A Honda Canadá está enfrentando uma nova ação coletiva alegando que seus motores turboalimentados de 1.5 litro sofrem de juntas do cabeçote defeituosas que podem levar a falhas dispendiosas do motor. O processo, protocolado no Tribunal Superior de Québec sob o nome *Martine Lupien v. Honda Canada Inc.*, acusa a montadora de ter conhecimento do problema há anos e de não ter tomado medidas adequadas para resolvê-lo ou para alertar os consumidores.
A ação visa compensar proprietários e locatários de veículos Honda equipados com o motor 1.5L turbo, especificamente os modelos Honda CR-V (anos-modelo 2017-2022), Honda Civic (2016-2021) e Honda Accord (2018-2022). O cerne da queixa é que as juntas do cabeçote nesses motores são propensas a falhar prematuramente, permitindo que o líquido refrigerante se misture com o óleo do motor e, em casos mais graves, cause superaquecimento e danos irreversíveis ao motor. Os queixosos alegam que esse defeito de fabricação resulta em uma vida útil significativamente reduzida para os componentes do motor, levando a reparos caros que os proprietários são forçados a custear do próprio bolso, mesmo fora do período de garantia.

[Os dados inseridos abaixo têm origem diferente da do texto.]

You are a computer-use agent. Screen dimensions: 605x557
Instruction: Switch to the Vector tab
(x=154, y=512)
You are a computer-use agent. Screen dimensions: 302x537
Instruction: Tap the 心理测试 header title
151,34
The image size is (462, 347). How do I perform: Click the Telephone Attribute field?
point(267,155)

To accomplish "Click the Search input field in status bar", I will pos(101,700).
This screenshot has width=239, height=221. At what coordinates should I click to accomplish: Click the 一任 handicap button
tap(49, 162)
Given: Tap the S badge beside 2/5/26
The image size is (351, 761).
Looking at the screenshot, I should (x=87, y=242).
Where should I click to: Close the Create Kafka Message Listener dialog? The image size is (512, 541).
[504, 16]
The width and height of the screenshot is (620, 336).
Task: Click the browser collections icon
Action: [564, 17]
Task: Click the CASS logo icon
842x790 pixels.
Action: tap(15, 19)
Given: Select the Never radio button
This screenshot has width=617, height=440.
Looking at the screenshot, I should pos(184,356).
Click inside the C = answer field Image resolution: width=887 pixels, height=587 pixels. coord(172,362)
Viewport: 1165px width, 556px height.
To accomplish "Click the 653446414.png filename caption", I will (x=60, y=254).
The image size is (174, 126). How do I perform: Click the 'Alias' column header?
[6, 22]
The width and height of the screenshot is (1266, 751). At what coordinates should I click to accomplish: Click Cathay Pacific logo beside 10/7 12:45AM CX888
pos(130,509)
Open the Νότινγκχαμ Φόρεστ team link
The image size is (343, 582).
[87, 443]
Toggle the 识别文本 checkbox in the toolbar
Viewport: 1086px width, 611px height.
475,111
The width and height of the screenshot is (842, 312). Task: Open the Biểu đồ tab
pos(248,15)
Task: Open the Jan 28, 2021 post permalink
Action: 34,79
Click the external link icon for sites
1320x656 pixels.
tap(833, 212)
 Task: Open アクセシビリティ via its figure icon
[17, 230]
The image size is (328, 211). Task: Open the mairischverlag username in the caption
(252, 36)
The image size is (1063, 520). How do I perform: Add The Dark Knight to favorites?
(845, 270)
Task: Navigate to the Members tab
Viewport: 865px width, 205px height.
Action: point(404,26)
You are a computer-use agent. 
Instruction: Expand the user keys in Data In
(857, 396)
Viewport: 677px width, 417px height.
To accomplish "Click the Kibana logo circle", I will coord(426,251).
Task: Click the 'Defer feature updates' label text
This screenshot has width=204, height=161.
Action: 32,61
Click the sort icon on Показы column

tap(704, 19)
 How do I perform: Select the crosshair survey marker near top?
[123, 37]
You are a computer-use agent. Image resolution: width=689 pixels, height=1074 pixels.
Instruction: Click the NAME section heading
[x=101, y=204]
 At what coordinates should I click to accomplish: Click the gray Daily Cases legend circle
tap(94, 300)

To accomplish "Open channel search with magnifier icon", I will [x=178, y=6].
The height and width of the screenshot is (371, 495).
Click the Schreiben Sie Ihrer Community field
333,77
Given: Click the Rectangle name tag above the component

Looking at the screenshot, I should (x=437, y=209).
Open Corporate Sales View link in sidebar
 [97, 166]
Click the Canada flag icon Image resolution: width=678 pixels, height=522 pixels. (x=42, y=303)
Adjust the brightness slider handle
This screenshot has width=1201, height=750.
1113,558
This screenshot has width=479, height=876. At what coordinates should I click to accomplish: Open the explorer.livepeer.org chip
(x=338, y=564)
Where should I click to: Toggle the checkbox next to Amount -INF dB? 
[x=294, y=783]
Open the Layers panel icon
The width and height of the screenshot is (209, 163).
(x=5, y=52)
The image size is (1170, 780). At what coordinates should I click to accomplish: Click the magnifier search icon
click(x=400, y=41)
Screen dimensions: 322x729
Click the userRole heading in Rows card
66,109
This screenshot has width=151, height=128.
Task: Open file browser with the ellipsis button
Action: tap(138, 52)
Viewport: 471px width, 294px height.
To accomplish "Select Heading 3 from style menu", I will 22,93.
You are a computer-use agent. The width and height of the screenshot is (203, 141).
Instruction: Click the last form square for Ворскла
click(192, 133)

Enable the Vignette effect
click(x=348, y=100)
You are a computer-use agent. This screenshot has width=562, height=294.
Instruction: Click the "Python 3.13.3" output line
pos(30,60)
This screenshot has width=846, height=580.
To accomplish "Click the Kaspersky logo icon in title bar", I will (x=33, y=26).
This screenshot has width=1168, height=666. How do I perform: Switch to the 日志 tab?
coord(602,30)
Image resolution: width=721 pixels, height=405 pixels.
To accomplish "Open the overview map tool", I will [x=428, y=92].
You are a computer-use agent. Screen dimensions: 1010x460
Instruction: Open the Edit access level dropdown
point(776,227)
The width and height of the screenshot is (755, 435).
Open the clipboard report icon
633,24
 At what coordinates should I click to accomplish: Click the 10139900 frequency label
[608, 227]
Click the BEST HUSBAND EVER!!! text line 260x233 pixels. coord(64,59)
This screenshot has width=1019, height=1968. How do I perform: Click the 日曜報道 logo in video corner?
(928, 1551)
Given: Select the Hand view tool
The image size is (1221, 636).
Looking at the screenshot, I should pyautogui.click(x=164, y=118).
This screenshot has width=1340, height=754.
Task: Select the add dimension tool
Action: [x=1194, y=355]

De acordo com os documentos judiciais, os proprietários têm relatado uma série de sintomas associados a essa falha, incluindo superaquecimento do motor, perda de potência, consumo excessivo de líquido refrigerante sem vazamentos visíveis, e até mesmo a ignição de luzes de advertência no painel. Muitos proprietários descobriram o problema apenas quando seus veículos já estavam sofrendo de danos significativos. A acusação principal é que a Honda tinha, ou deveria ter tido, conhecimento do defeito através de reclamações de clientes, dados de garantia e relatórios de concessionárias, mas optou por não divulgar o problema ao público nem emitir um *recall* abrangente.
Os advogados dos queixosos argumentam que a Honda não apenas vendeu veículos com um defeito conhecido, mas também falhou em fornecer uma solução duradoura. Alega-se que as concessionárias, em alguns casos, realizaram reparos temporários ou substituíram as juntas do cabeçote por outras igualmente defeituosas, perpetuando o ciclo de falhas. A ação coletiva busca não apenas o reembolso pelos custos de reparo e desvalorização dos veículos afetados, mas também indenizações por danos morais e punitivos devido à suposta conduta negligente e enganosa da empresa.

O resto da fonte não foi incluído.